Dr. Denison also doesn’t tell you SOCMA has compromised substantially to get a bipartisan bill that Congress can pass. After many years of the “my way or the highway” approach under which previous Congresses addressed this issue, all stakeholders learned that that approach to TSCA reform leads only to stalemate. Both sides must give. For our part, on CBI, SOCMA supports the reasonable limitations on CBI protection included in the House bill because they will help increase the transparency Dr. Denison seeks. For example, companies would have to reassert, and resubstantiate, their CBI claims periodically. This fixes one of the core problems under the current law: the open-ended protection of CBI. On this issue, Dr. Denison is now resorting to the destructive strategy of my-way-or-the-highway just when TSCA reform is finally within reach.

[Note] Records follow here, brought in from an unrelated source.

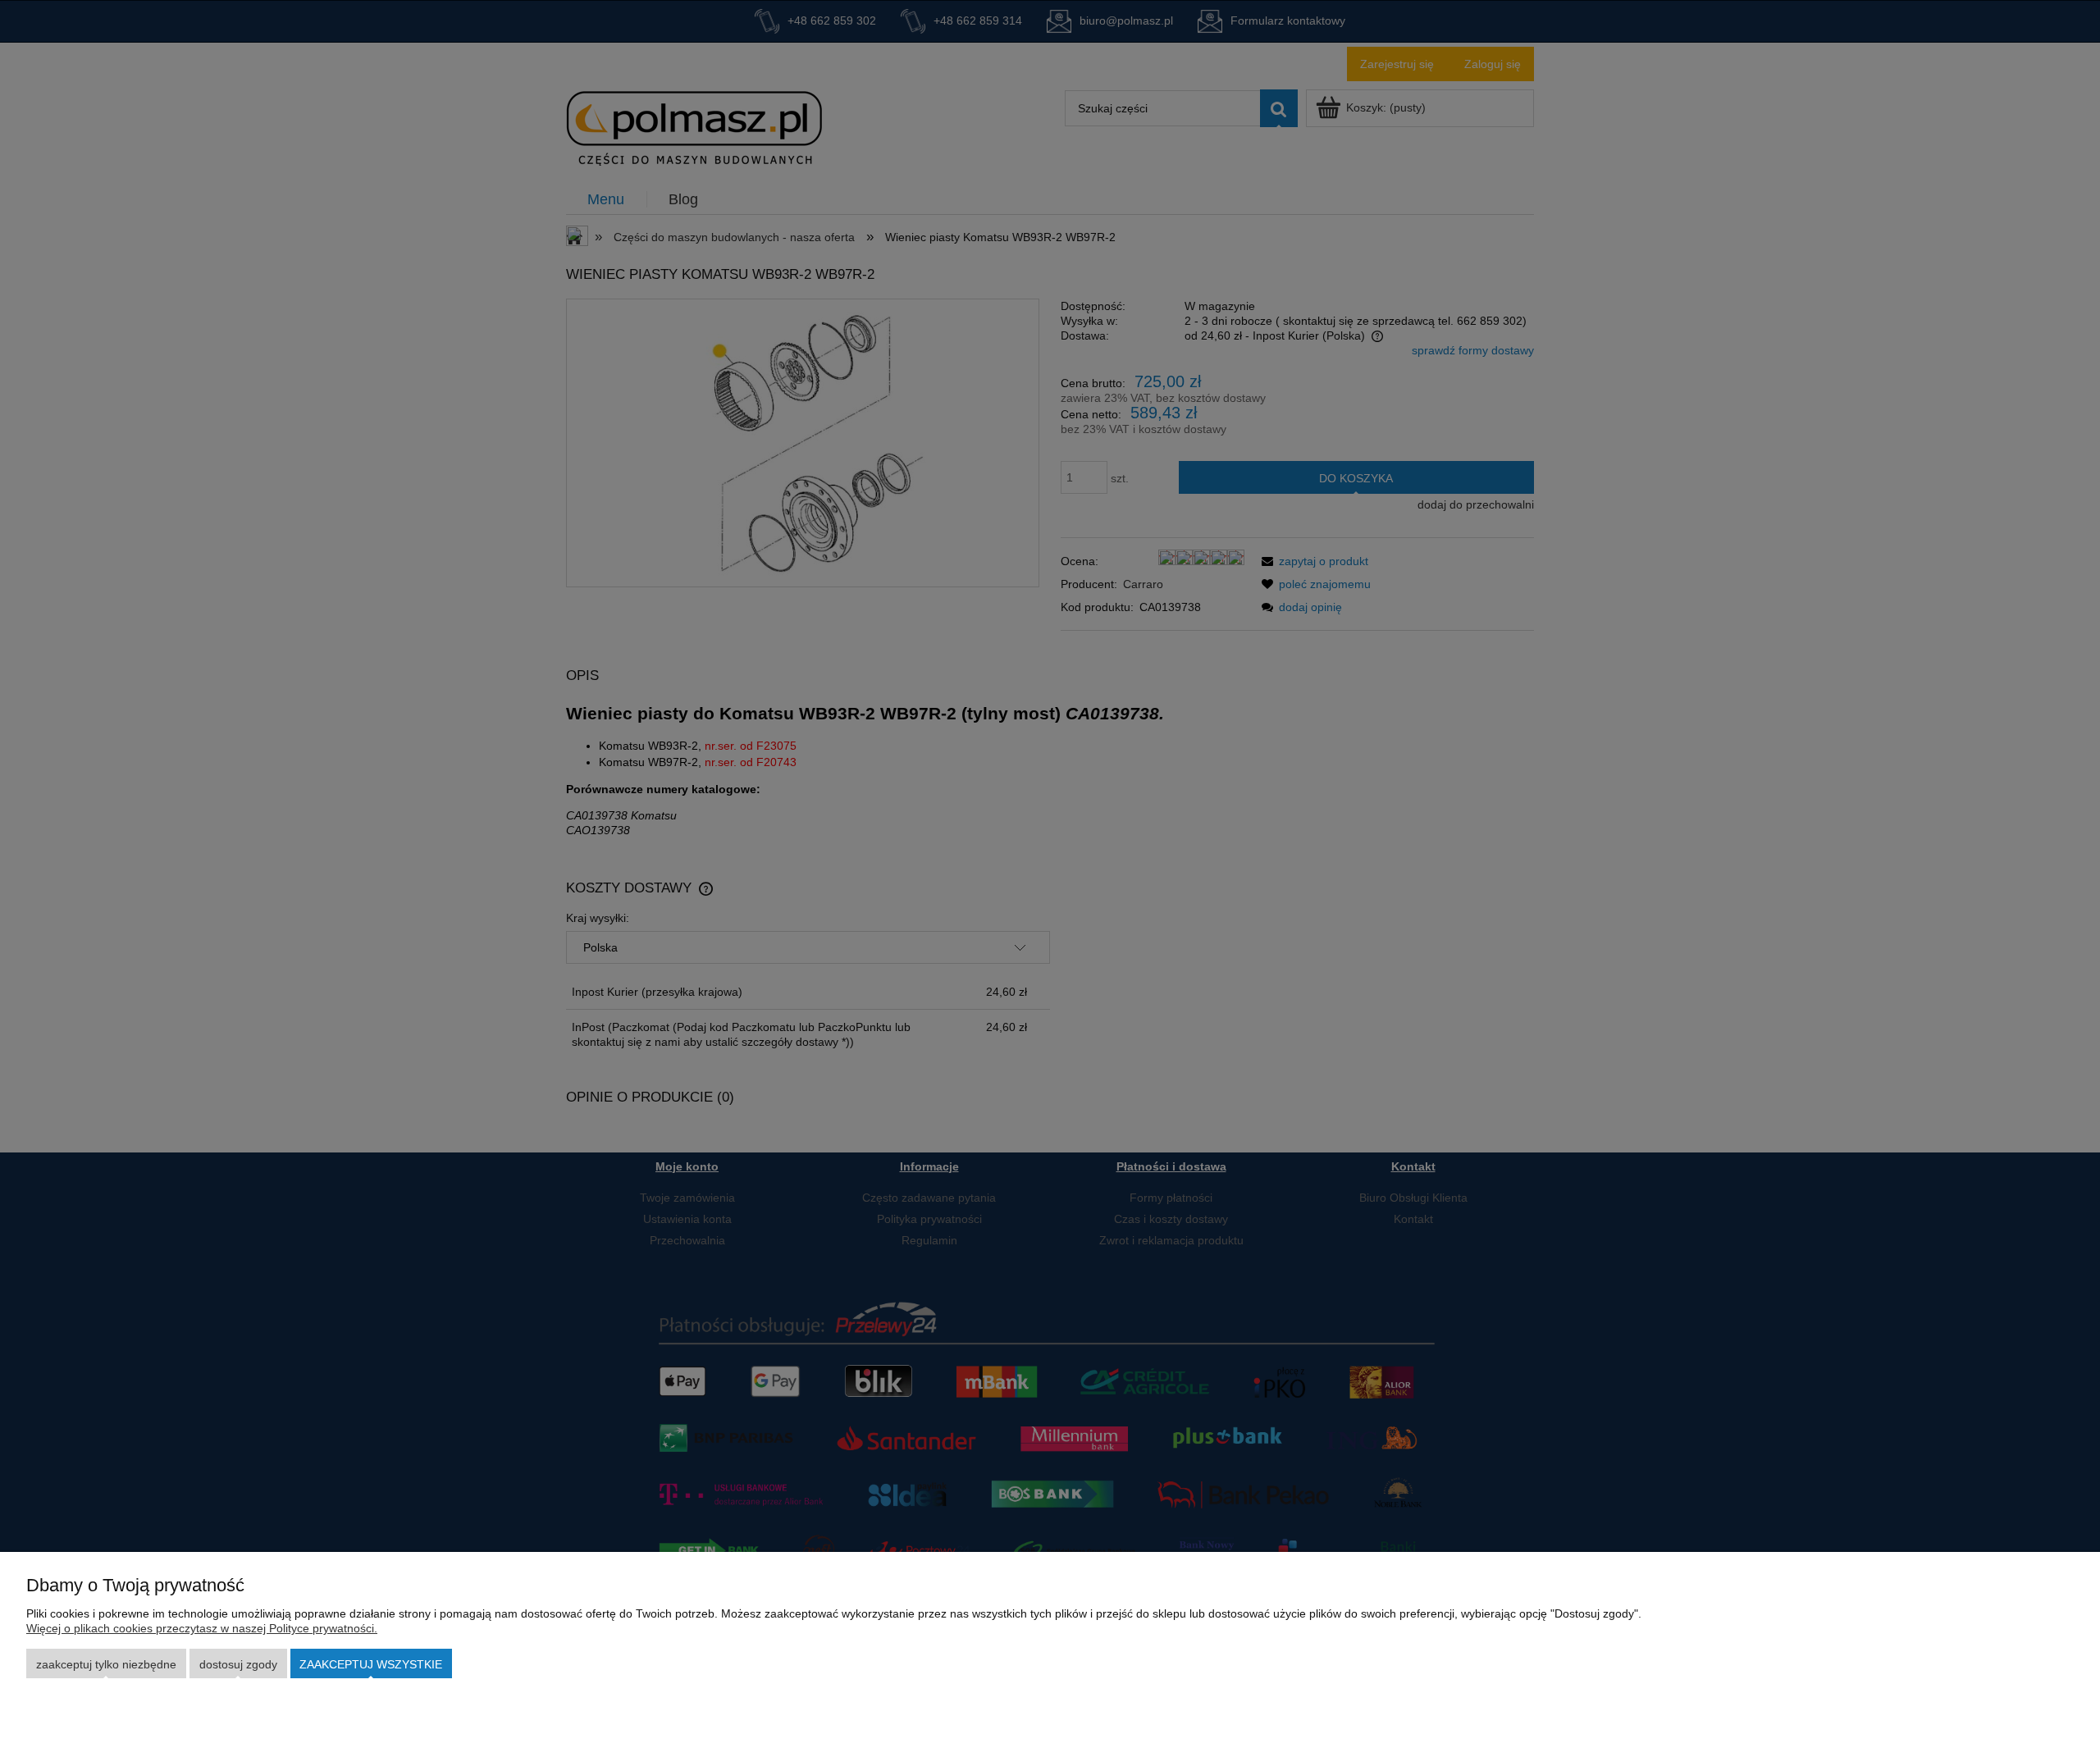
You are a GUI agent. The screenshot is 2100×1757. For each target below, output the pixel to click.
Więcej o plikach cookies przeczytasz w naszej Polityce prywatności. (201, 1628)
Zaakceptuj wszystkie (370, 1664)
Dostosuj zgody (238, 1664)
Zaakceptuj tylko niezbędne (106, 1664)
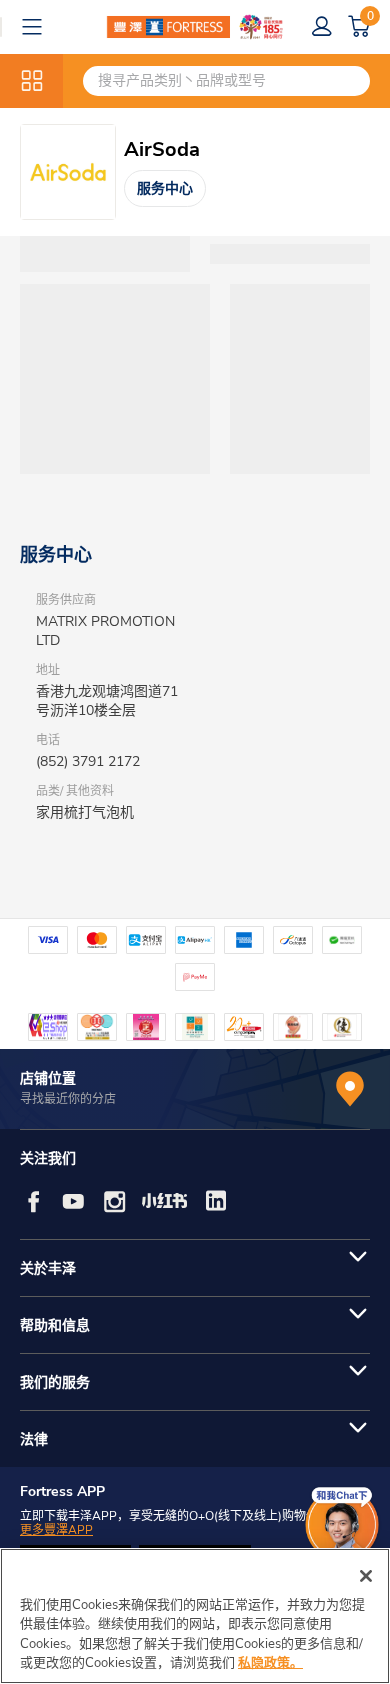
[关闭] (366, 1576)
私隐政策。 (270, 1663)
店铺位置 (48, 1078)
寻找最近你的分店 (68, 1099)
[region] (195, 1616)
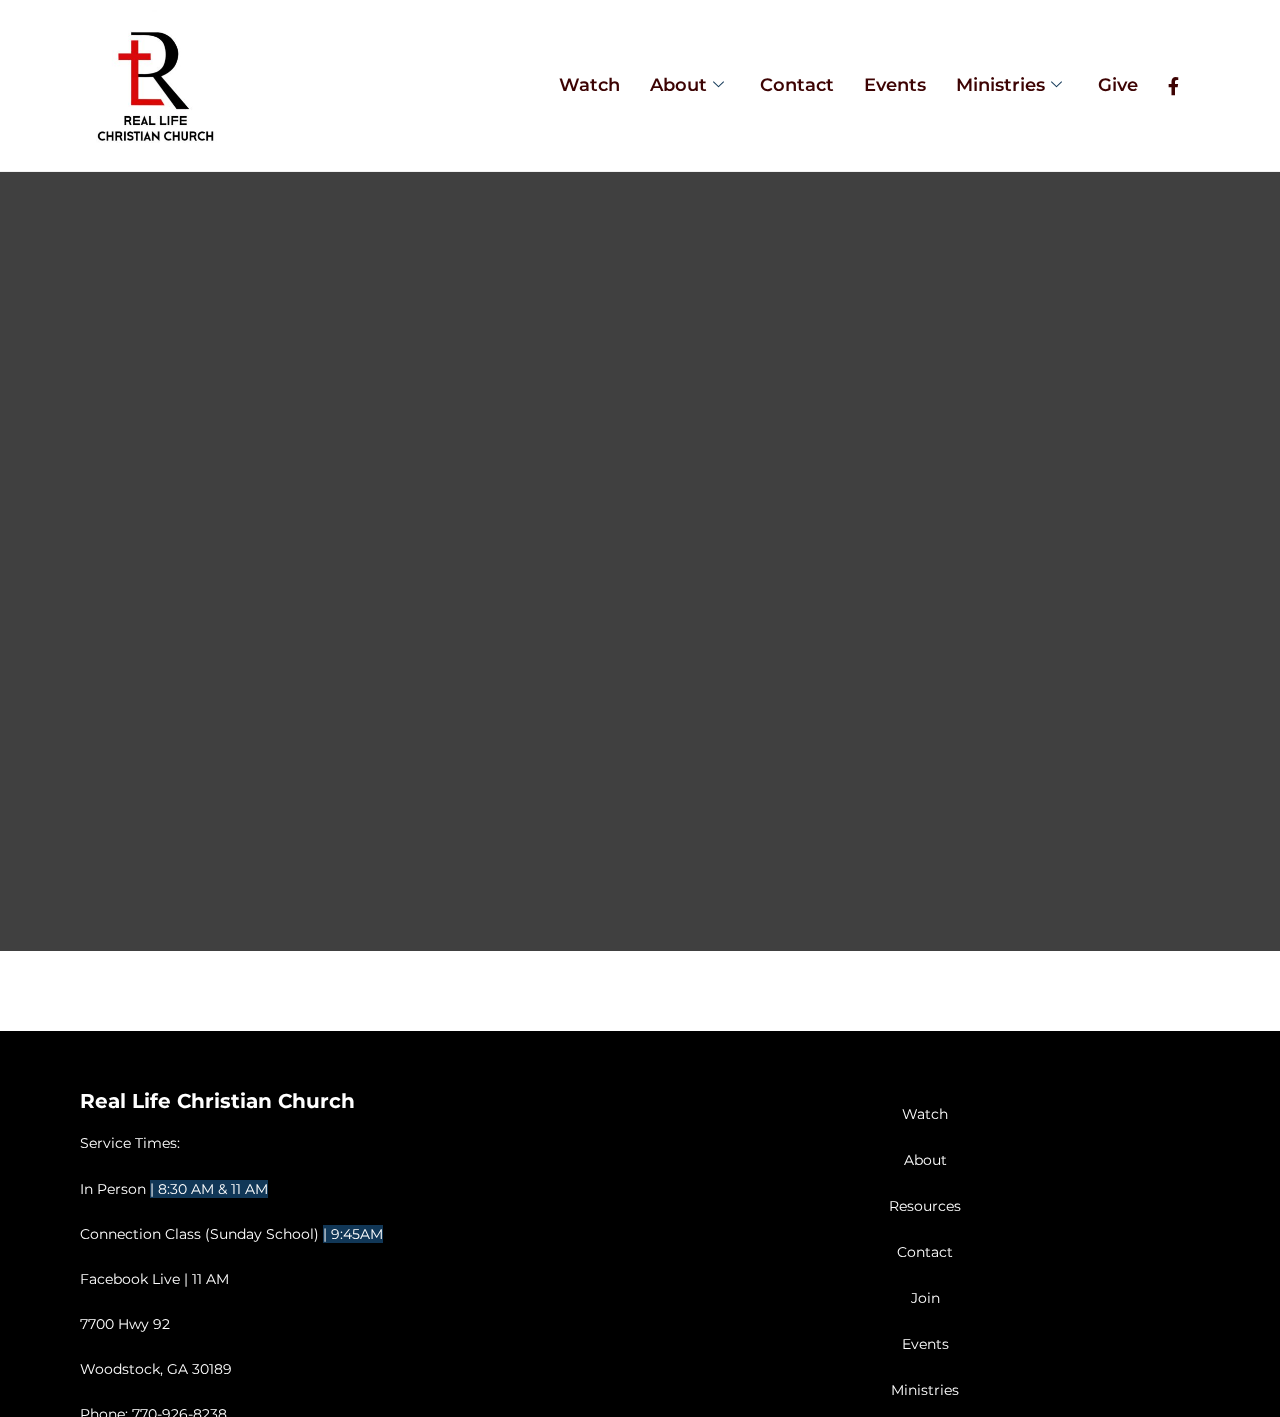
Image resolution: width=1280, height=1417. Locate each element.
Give (1118, 85)
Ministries (1000, 85)
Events (895, 85)
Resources (925, 1206)
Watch (589, 85)
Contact (797, 85)
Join (925, 1298)
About (678, 85)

Also, Dr. Denison is being too modest about his own input into TSCA reform legislation. While he laments how much input SOCMA proudly contributed, he makes no mention of his own. Comparatively, ours has been substantially smaller. Trust me, much has been left on the cutting room floor from our perspective for the sake of compromise, and Dr. Denison will be the beneficiary of much of it, thanks to his lobbying, if Congress passes a TSCA bill.
Lastly, the title of Dr. Denison’s blog is curious because, in the House CBI language, neither the private interest nor the public interest trumps the other. Rather, each side cedes ground to the other. Neither side gets everything it wants. That’s what occurs in legislative compromise. As it stands, the Senate bill’s CBI language completely trumps private interests.SOCMA does not apologize for seeking the compromise struck in the House bill on CBI protection, especially when it strikes a balance between public disclosure and job-creating innovation. The fact is, today’s chemical innovations tend to be greener than many existing chemicals added to the TSCA Inventory years ago because there are reasonable safeguards in place preventing competitors from undermining the latest innovations at the moment they are manufactured.
Accepting Dr. Denison’s position on CBI unnecessarily jeopardizes not just TSCA reform’s chances of passing but also the jobs of thousands of American workers who produce chemistries upon which millions rely every day.